If you are using a horizontal lifeline, travel restraint can be achieved by ensuring that your lanyard does not allow you to reach the edge of the roof or platform on which you are working. 10 feet to the edge? A 6’ lanyard will prevent you from getting there. At least on a rigid system. When dealing with wire rope, it is important that you take into account any stretch, sag, or deflection that system has. If your edge is 7’ away and you are using a 6’ lanyard, you may believe you’ve achieved fall restraint when, in reality, the rope has a 3’ deflection and your worker can fall. A false sense of security is often worse than no security at all.
Fall clearance is a fairly simple concept that turns into a big problem because people are not aware of how it works. When selecting fall protection, it is important to know that the equipment you are choosing will actually prevent you from hitting a lower level. In order to do this, you must factor in all of the necessary information: length of lanyard, length of deceleration device (if any), length of person’s body, stretch of harness, and – most important to this article – sag in the anchor system. When all is said and done, and with the obvious caveat that this number could be different in each situation, you normally need to allow 18.5’ before you can use a 6’ lanyard with a deceleration device. This number accounts for 2-3’ of sag. If you are using a rigid lifeline, then you can eliminate the sag in the anchorage system, meaning you need less room to make your solution acceptable. If you are using wire rope, you can’t just count on the amount of slack you have from tugging on the rope, but rather how much slack you’d get if thousands of pounds of force were suddenly imposed upon the system (talk to that Qualified Person!).
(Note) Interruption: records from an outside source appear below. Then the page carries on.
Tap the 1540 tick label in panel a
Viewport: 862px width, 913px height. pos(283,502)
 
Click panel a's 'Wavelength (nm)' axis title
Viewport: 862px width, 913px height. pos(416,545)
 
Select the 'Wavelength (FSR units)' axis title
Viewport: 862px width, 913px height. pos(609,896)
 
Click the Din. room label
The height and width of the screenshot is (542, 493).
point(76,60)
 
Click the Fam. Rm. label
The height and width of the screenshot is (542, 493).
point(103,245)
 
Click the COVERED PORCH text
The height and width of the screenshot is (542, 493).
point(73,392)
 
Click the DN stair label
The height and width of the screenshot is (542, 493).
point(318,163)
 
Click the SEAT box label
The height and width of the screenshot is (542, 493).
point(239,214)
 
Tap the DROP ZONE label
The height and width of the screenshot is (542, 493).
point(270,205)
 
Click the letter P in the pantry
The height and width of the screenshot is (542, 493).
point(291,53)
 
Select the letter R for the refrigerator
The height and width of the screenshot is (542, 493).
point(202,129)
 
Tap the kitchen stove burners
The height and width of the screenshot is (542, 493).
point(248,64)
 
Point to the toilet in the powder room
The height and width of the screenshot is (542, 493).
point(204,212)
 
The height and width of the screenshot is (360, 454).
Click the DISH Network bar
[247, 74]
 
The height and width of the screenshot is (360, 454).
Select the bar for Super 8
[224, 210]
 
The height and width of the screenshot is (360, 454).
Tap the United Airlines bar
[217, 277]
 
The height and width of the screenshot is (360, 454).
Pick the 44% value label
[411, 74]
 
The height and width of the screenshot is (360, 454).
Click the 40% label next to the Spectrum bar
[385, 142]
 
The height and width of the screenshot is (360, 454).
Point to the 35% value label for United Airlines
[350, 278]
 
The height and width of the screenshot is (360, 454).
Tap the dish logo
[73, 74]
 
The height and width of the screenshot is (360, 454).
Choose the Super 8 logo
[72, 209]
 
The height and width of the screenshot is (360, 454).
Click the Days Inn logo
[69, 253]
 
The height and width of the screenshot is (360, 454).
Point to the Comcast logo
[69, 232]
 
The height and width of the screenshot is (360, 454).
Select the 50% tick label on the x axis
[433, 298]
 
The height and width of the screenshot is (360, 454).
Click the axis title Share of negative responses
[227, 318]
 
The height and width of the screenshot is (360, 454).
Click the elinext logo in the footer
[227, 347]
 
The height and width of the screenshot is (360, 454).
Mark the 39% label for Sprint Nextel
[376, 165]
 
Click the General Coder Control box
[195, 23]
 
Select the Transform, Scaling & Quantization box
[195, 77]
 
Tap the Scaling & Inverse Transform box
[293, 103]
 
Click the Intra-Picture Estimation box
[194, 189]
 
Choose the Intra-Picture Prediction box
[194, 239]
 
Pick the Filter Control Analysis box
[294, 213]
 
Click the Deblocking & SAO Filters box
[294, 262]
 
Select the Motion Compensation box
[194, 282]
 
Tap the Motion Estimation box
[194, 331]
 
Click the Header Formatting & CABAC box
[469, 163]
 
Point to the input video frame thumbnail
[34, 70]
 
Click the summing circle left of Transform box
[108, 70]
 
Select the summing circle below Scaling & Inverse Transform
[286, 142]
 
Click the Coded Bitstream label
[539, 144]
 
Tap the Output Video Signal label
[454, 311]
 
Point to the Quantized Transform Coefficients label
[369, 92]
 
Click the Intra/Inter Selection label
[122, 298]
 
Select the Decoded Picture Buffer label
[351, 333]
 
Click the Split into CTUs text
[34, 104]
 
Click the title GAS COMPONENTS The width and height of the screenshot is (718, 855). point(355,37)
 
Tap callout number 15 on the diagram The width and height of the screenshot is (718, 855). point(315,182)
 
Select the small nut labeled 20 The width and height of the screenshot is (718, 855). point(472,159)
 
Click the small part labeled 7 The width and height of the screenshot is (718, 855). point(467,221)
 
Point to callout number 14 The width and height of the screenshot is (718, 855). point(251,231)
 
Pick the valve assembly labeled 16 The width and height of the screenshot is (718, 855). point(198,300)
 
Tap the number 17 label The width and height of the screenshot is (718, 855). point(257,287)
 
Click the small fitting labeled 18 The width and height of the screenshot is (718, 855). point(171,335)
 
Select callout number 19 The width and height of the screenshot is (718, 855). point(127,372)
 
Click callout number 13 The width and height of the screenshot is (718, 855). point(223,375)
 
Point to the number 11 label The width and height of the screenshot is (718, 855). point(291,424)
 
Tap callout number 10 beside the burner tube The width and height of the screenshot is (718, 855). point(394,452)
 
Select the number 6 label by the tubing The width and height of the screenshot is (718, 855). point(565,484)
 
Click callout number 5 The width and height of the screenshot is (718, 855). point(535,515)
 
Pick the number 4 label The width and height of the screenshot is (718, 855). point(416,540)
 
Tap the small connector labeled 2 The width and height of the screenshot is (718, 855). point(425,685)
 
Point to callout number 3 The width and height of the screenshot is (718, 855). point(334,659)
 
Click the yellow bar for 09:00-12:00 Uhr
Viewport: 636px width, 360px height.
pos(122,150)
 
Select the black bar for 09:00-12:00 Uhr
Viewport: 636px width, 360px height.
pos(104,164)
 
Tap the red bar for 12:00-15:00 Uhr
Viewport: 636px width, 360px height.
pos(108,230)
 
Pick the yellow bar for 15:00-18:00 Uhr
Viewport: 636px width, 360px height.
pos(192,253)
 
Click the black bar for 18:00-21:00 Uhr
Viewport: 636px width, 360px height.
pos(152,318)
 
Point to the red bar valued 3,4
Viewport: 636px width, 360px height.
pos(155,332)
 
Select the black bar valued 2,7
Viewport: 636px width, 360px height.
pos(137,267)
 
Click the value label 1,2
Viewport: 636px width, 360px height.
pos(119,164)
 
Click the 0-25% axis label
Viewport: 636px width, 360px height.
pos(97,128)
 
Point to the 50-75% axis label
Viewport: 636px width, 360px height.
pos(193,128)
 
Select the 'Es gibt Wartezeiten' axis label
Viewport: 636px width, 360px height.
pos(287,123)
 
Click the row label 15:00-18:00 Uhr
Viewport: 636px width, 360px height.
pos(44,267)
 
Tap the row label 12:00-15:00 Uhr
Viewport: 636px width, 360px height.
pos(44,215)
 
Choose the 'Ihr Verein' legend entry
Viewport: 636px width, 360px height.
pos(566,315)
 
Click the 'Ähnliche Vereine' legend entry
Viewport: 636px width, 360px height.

In the end, horizontal lifeline systems are an effective fall protection solution that could be more cost effective than other options like surrounding a roof with guardrails. The key is making sure the system is designed, installed, and used under the supervision of a Qualified Person and making sure your personnel are properly trained to use the system correctly. Using it wrong could result in unexpected falls, swing hazards, or even failure to actually tie-off. With a horizontal lifeline in place, workers will no longer be able to say, “But there’s nothing to tie-off to!”